**Activity:** Please repeat nothing except the lines from the one containing "You are a GUI" through the end of the records, exactly and without pictures.

**Provided entries:**
────

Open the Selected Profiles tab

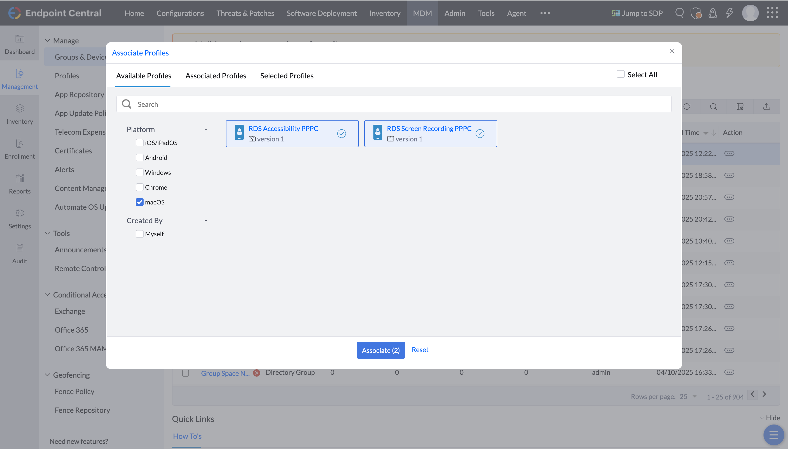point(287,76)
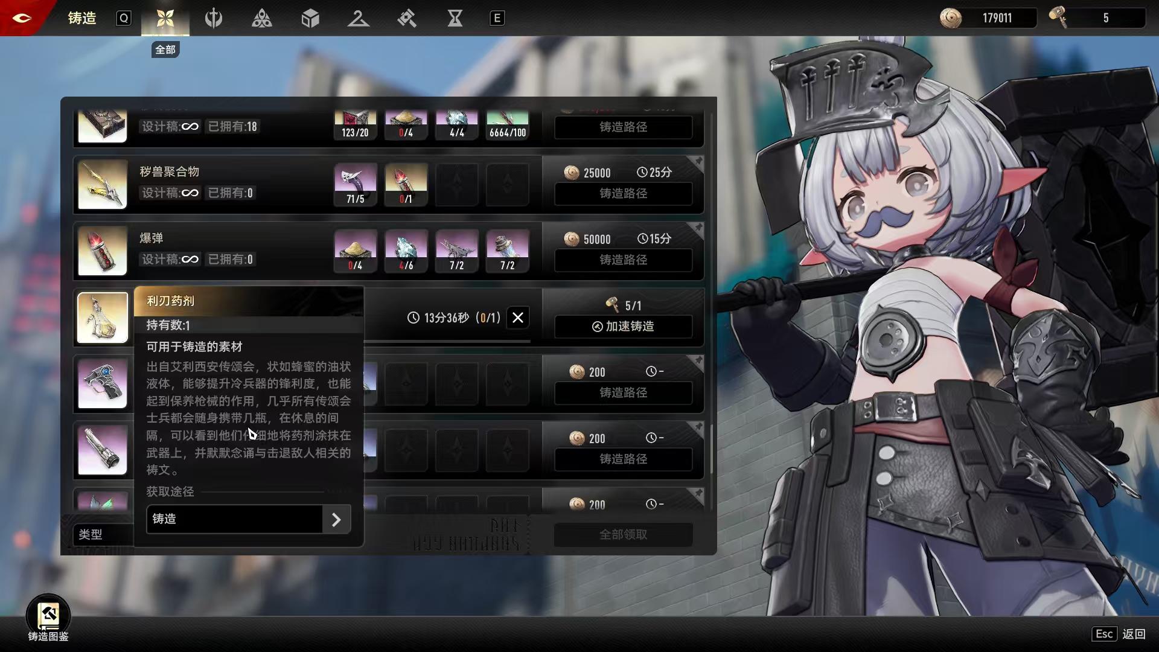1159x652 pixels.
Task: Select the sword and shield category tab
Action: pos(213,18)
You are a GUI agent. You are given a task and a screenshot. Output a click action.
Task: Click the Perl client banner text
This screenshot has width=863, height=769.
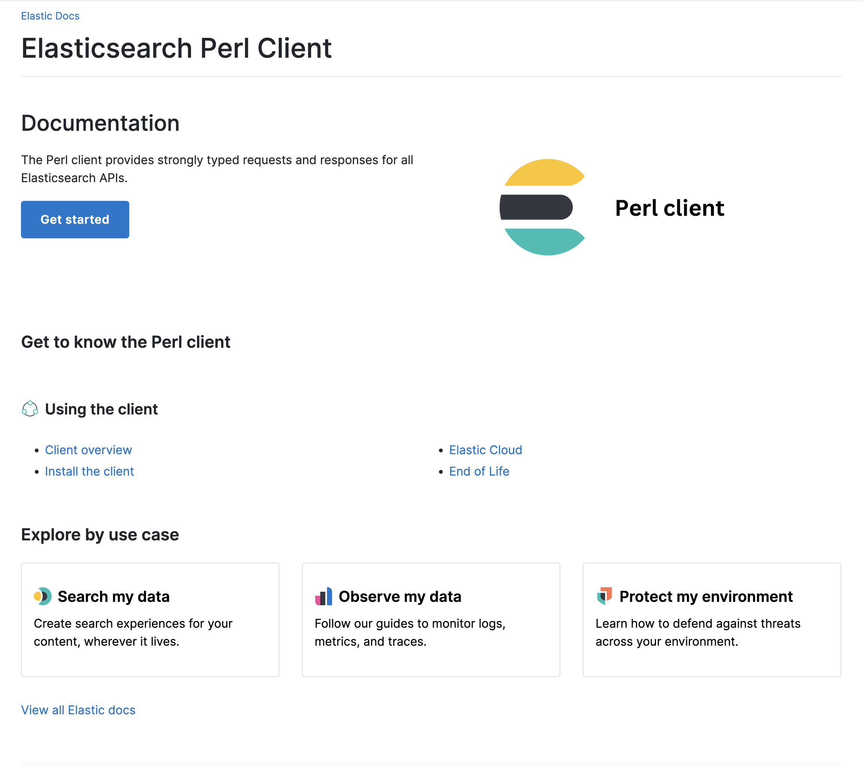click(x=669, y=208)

────

**Answer to the exercise:**
You are a GUI agent. You are given a task and a screenshot. Output a click action.
Task: Click the Perl client banner text
This screenshot has width=863, height=769.
click(x=669, y=208)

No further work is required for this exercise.